Le tabac, son histoire et ses dégâts, chaque année 7 millions de décès dans le monde, 73 000 en France, c’est le sujet de cet album choc signé par Pierre Boisserie et Stéphane Brangier au dessin. Cigarettes fait le tour d’un monstre qui n’en finit pas de lancer ses tentacules mortelles à l’assaut de victimes innocentes, faibles et mises sous dépendance. Si on a pu ignorer longtemps les effets mortels du tabac, aujourd’hui malgré des campagnes négationnistes des fabricants, on sait. Reste que ce n’est pas simple de casser l’addiction créée par la cigarette. Avec un cynisme très efficace le narrateur de l’ouvrage reprend les grandes lignes historiques de la naissance du tabac, sa découverte, sa progression et son arrivée en Europe. Avec un constat effarant, rien ne peut arrêter les grandes compagnies cigarettières qui se tournent vers de nouveaux marchés, ni les états qui vivent aussi du tabac par les taxes qu’elles lui imposent. Un jeu de dupe démonté page après page sans condition.

Cigarettes Des acteurs clope aux lèvres, signe de machisme, de puissance, un cow-boy au paquet rouge qui finira par en mourir, le tabac, pour en arriver là, a mis grosso modo plus de cinq siècles à tuer d’abord dans l’anonymat puis dans le doute, enfin dans la plus totale certitude. Curieusement il a été interdit à ses débuts par le pape Urbain VIII, un sultan, un Empereur de Chine et le roi Jacques Ier d’Angleterre. Mais rien n’y fera. L’esclavage sera le support de sa progression en particulier en Amérique. La Virginie, la Caroline et l’arrivée d’un petit génie malfaisant, James Duke qui va industrialiser la cigarette faite jusque là à la main. Des machines redoutables voient le jour et font, en 2008, 20 000 cigarettes à la minute. Duke envahit tous les USA. Des trusts se mettent en place, la guerre de 14 va être un tremplin incroyable pour le tabac, la cigarette du Poilu, les femmes s’y mettent. Même si des noms comme Ford ou Edison le combattent. Idem en 1939. On recommence, cigarettes en tête comme en 1945 pour le plan Marshall où on exporte en masse des cigarettes vers l’Europe en manque depuis des années. Histoire aussi de faire du fric et envahir de nouveaux marchés. La cigarette a acquis ses lettres de noblesse, les médecins fument aussi. On fait des cigarettes élaborées, goût, mélange, produits ajoutés. Un drôle de chameau prend les rênes avec Lucky et le cow-boy célèbre dont on parlait plus haut. La pub est au sommet, F1 comprise.

Le dossier sans filtre

Tout est dit dans Cigarettes et ça fait froid dans le dos. Oui, on savait, mais on a caché longtemps les conséquences, avec des lights, des filtres, de campagnes pseudo-scientifiques payées par les cigarettiers. Tous les moyens seront bons pour combattre les mesures anti-tabac.
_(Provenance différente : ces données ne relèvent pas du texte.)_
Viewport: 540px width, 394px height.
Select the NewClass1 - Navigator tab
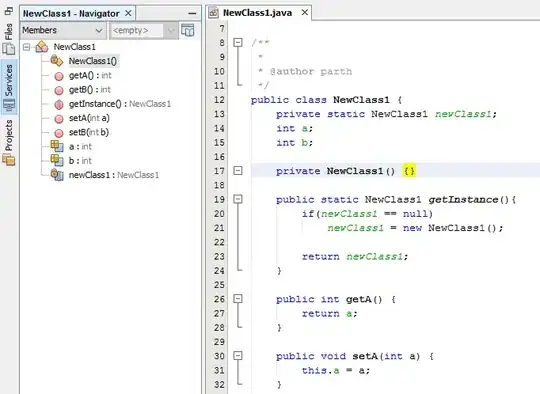[71, 13]
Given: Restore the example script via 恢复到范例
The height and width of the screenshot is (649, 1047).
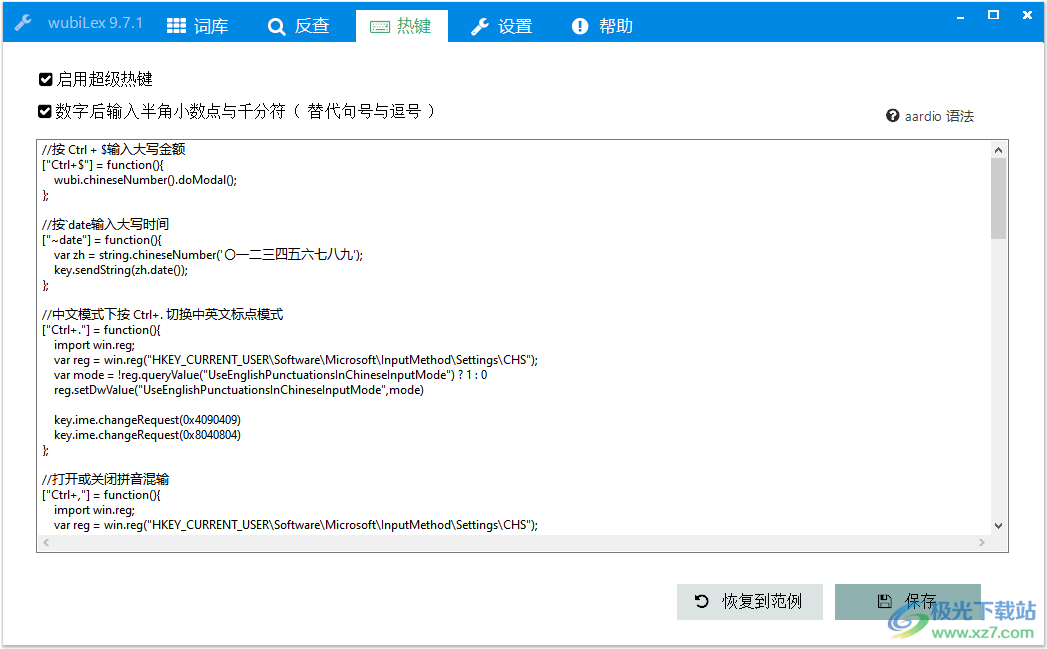Looking at the screenshot, I should click(x=749, y=601).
Les moyens mis en œuvre sont colossaux. L’addiction est là, entretenue. En Europe les fumeurs diminuent. On ne fume plus dans les entreprises, les lieux publics en Europe, aux USA, paradoxe. Alors il faut aller ailleurs, la Chine et l’Afrique. C’est fait. Un constat effarant que ce Cigarettes, qui plus est graphiquement bien balancé avec son méchant narrateur prêt à tout pour fourguer ses produits. On frémit car souvent ancien fumeur. Un souvenir au passage pendant un reportage en Caroline du Nord en 1996. Passage obligé avec l’office du tourisme dans les usines du chameau triomphant et sûrement une caisse d’échantillons. Mais quand on a arrêté de fumer depuis moins d’un an, ce serait tenter le diable. Alors le chameau ou le dromadaire sont allés se faire voir. Et, depuis, plus jamais de cigarettes. Une préface nette et précise de Yves Martinet, président du Comité national contre le tabagisme, et un dossier très précis en fin d’album, le dossier sans filtre.